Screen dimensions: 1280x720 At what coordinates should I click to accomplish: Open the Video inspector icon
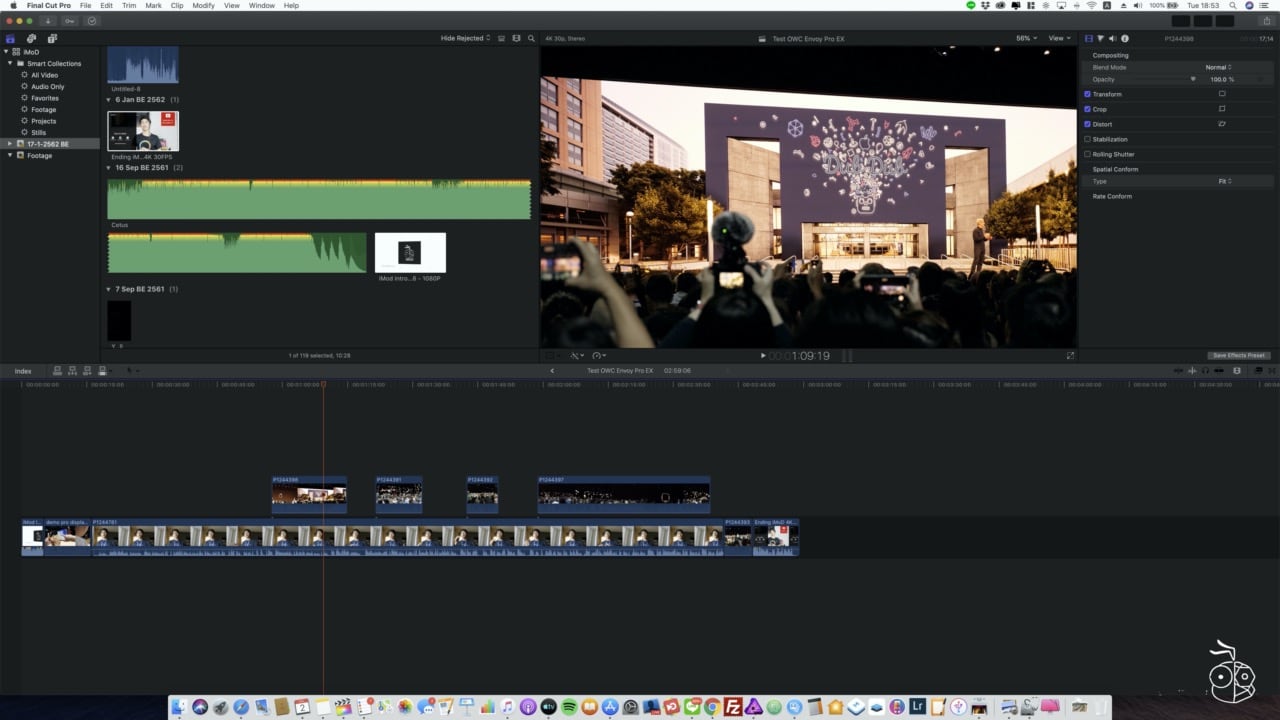pyautogui.click(x=1088, y=38)
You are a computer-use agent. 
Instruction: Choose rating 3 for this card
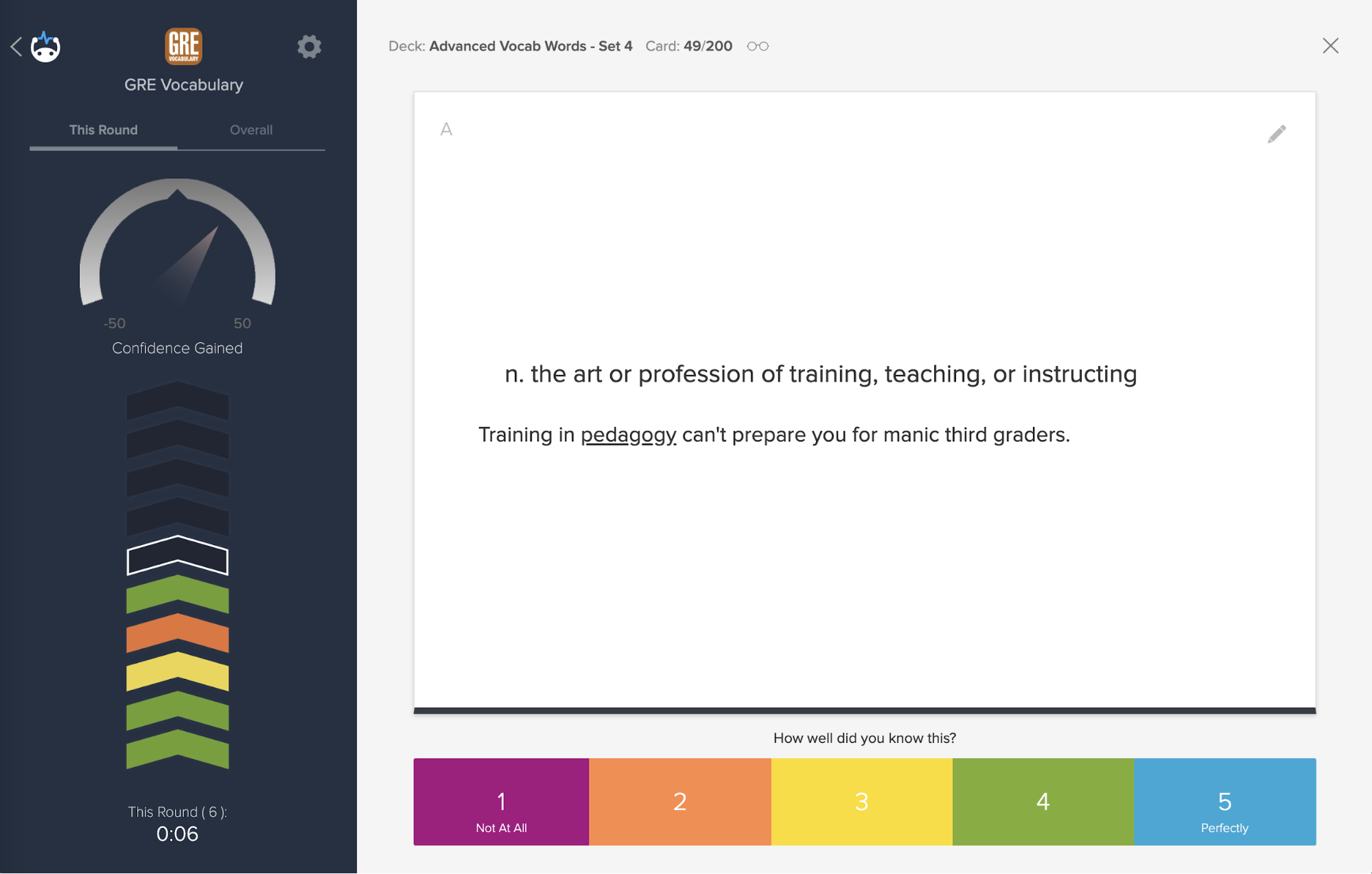[862, 802]
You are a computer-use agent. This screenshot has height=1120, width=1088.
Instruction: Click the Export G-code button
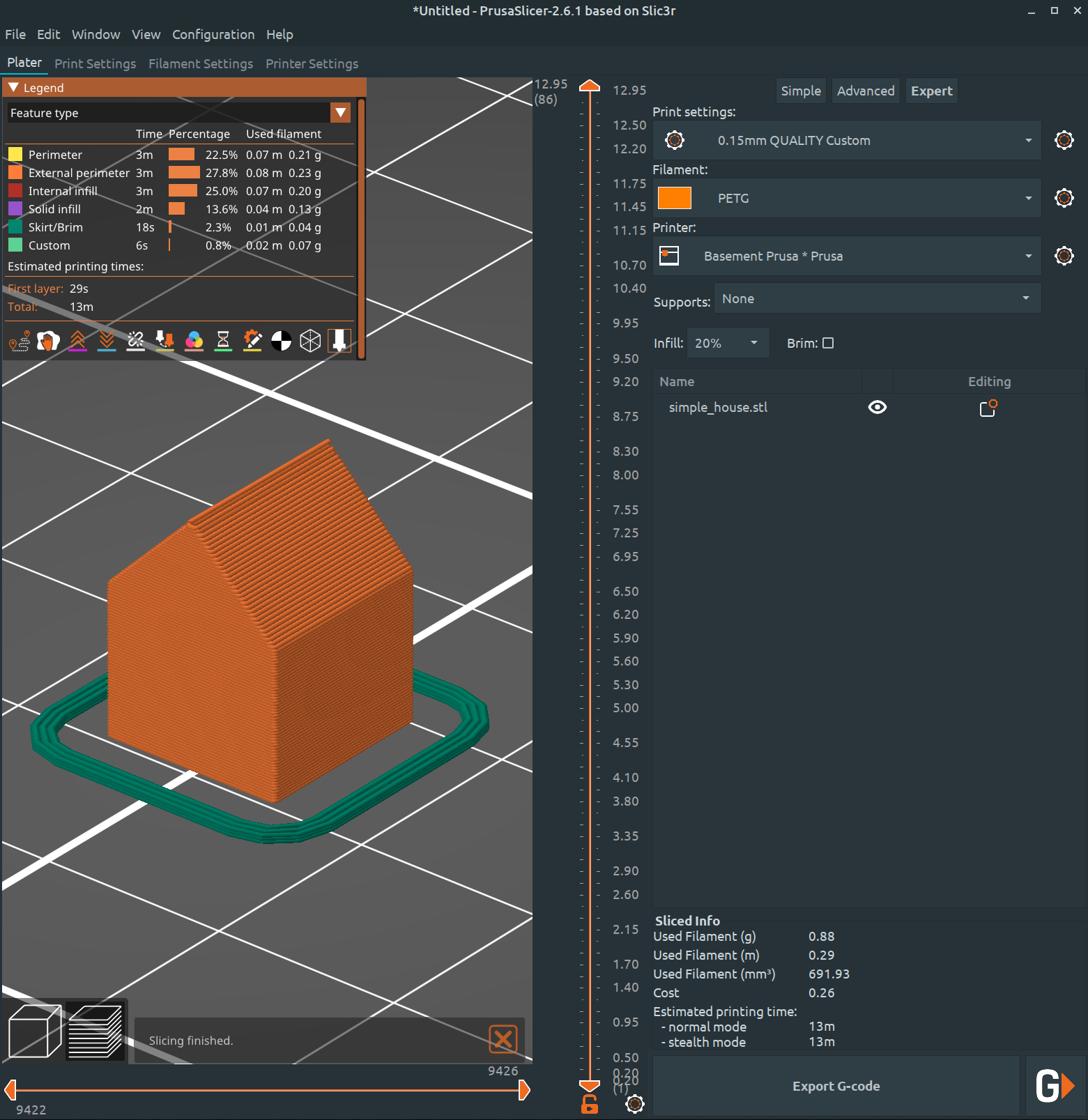coord(836,1086)
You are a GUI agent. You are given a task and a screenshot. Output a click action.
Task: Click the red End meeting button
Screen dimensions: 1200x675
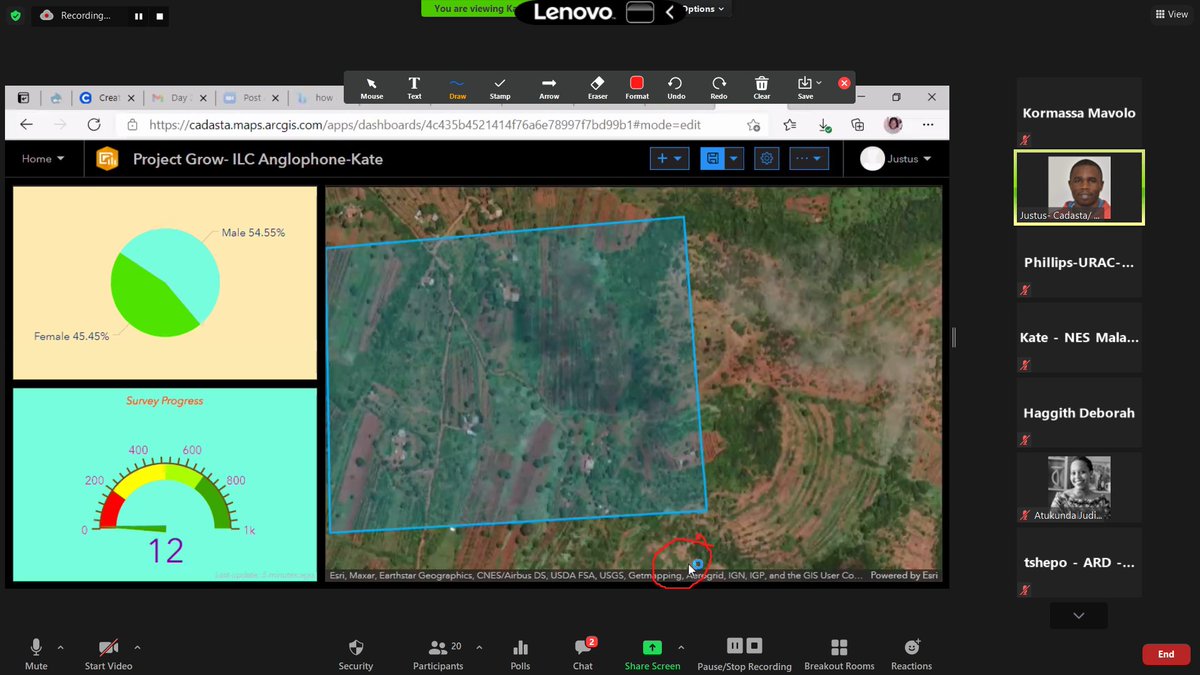pos(1165,654)
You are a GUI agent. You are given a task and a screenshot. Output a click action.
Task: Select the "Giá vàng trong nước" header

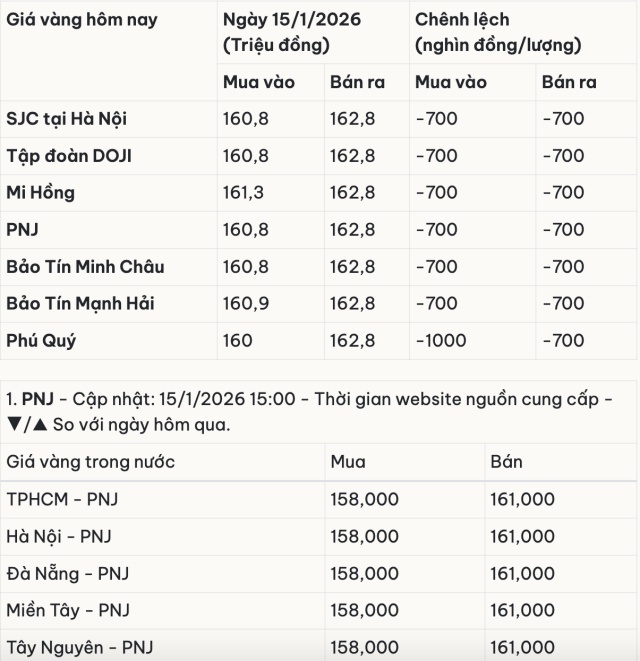tap(91, 462)
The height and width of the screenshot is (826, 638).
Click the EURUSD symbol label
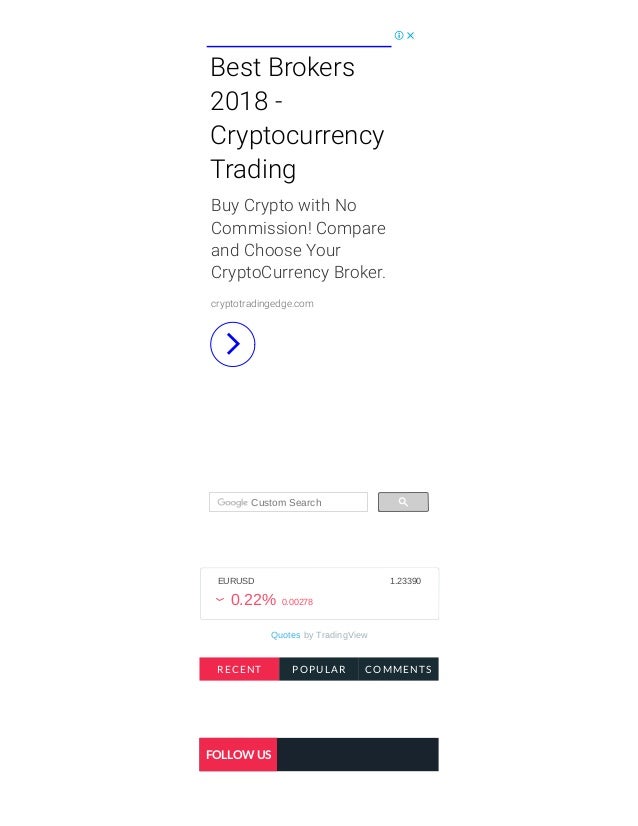(x=236, y=581)
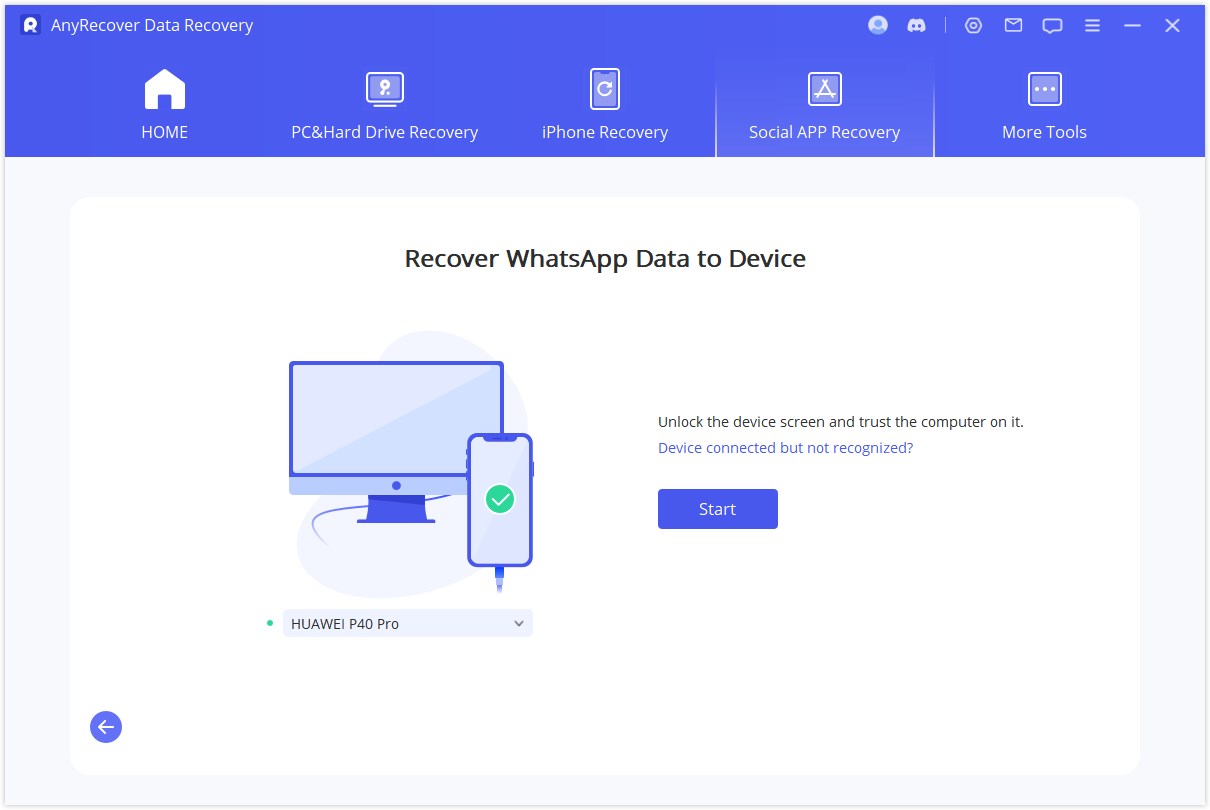1210x810 pixels.
Task: Click the PC&Hard Drive Recovery lock icon
Action: click(x=384, y=89)
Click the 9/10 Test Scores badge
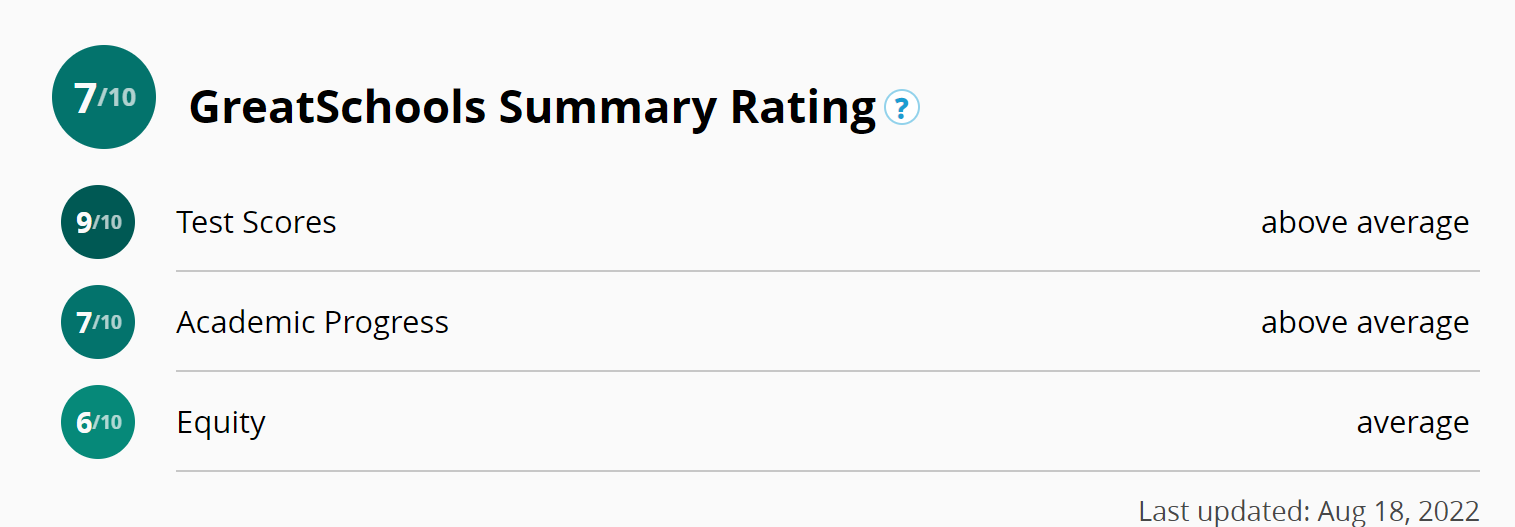 [98, 222]
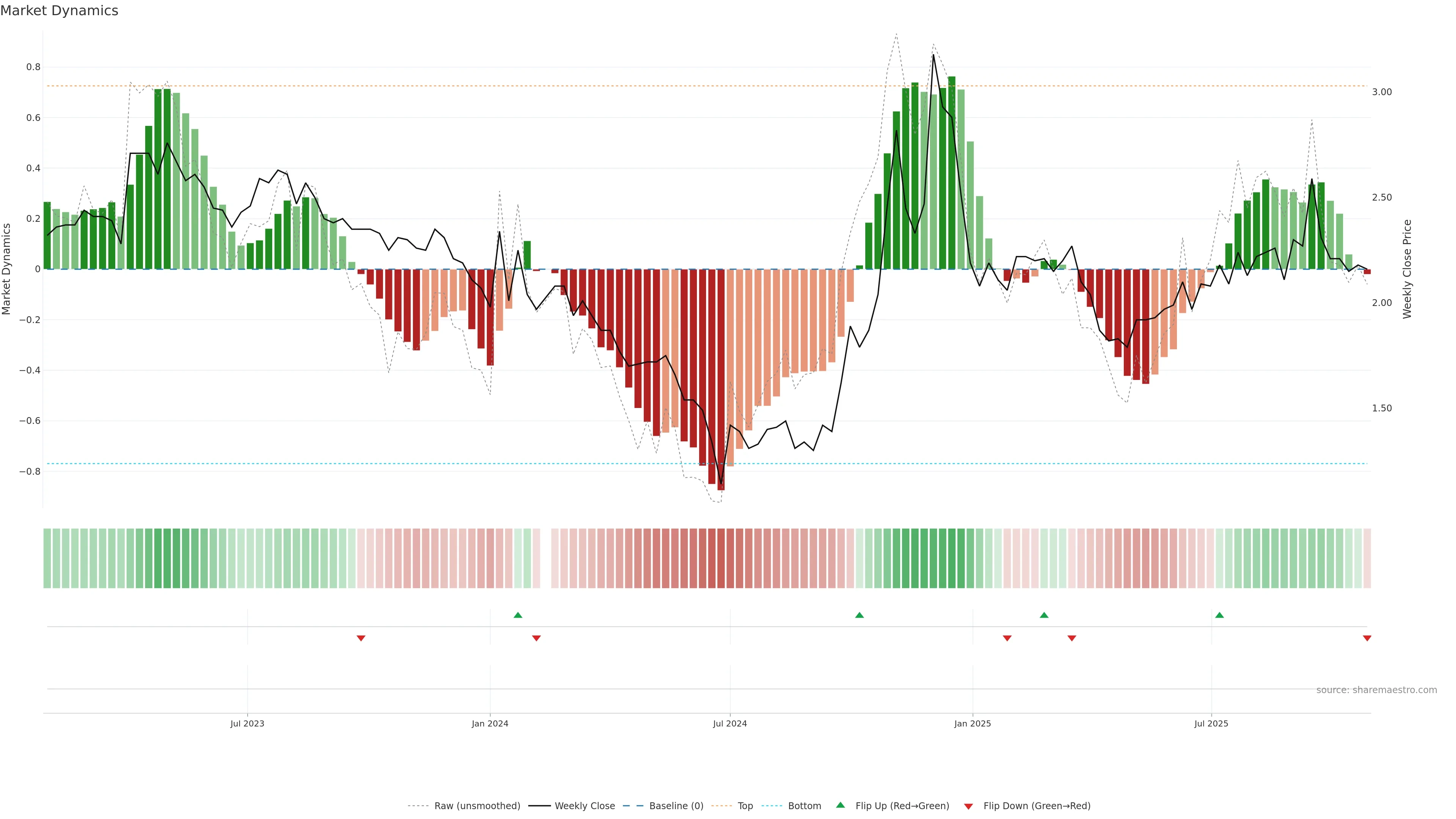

^^^^

■ Aim ■
Please rewrite all the items above, swapping "computer-use agent" for "desktop assistant" wherever it occurs and keeping everything else the same, but leave out the pictures.

■ Written solution ■
Screen dimensions: 1280x720 At what coordinates should I click to accomplish: Open the Video inspector icon
pyautogui.click(x=1088, y=38)
You are a desktop assistant. 
Instruction: Choose rating 3 for this card
[862, 802]
You are a desktop assistant. This screenshot has height=1120, width=1088.
Instruction: Click the Export G-code button
coord(836,1086)
You are a GUI agent. You are given a task and a screenshot. Output a click action.
Task: Click the red End meeting button
Screen dimensions: 1200x675
pos(1165,654)
You are a GUI agent. You are given a task and a screenshot. Output a click action.
Task: Select the "Giá vàng trong nước" header

tap(91, 462)
The height and width of the screenshot is (826, 638).
Click the EURUSD symbol label
(x=236, y=581)
1210x810 pixels.
Task: Click the PC&Hard Drive Recovery lock icon
Action: click(x=384, y=89)
Click the 9/10 Test Scores badge
 [98, 222]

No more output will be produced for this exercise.